On my way into the office I usually stop off and buy a coffee, and every once in a while I'll swing by the bakery to grab something if I didn't get a chance to have breakfast at home. Even though I'm trying to stay on the path of righteousness and rectitude, this morning was a bakery trip morning. I know, I know. Sheesh.
Anyhoo. Moments after wandering into the bakery, I put my coffee on the counter but I misjudged the distance somehow (elderly confusion, I think) and my coffee ended up all over their nice black & white tiled floor. I was mightily embarassed. I get all English embarassed, you know? Not just regular embarassed but all can I mop that for you?, here let me pay for a new floor or at least give you the entire contents of my wallet, I could stop by the ATM too, and I'm a big 'mo but otherwise I'd offer to give you my first child in compensation...
Mortified. In fact so embarassed that given that I was the only one in the bakery, and there were no staff at the counter when it happened, for a brief and unconscionable moment I considered just fleeing. I know, bad right? But I didn't.

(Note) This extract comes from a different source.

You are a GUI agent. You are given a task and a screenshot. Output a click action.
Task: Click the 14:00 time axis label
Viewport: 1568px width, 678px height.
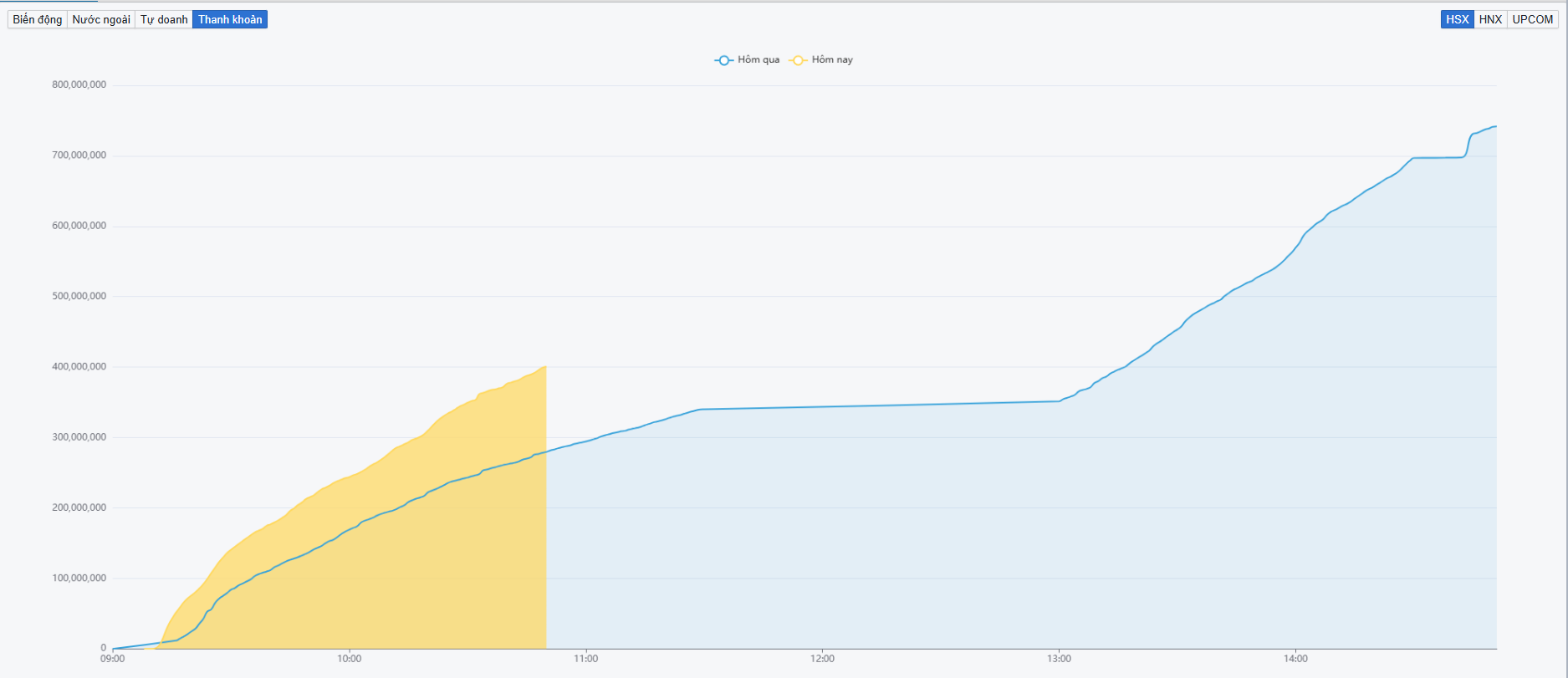(x=1295, y=659)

I just bought the most expensive danish they had.
5 comments:
Oh...Sweets for the sweet!
What a way to start your day. Not ominous or portentous in any way...
So how was the Danish?
Thombeau, I've just spent an hour troubleshooting a recalcitrant fax machine and manager (both). I'm the go-to guy for anything technical around these parts. So maybe the day is destined to be hateful after all? :)
Edna, sex between two layers of pastry. Really, really GOOD sex.
It's like the Shadow People. Recently I have had moments with Shadow Countertops and Shadow Tables.
You look down, there's a fine surface for your mug of coffee. You go and put it down and all of a sudden it's in mid-air. The solid surface is now a foot away from where it was a second ago.
Kenyo, it's like you are your own Twilight Zone episode. Spooky.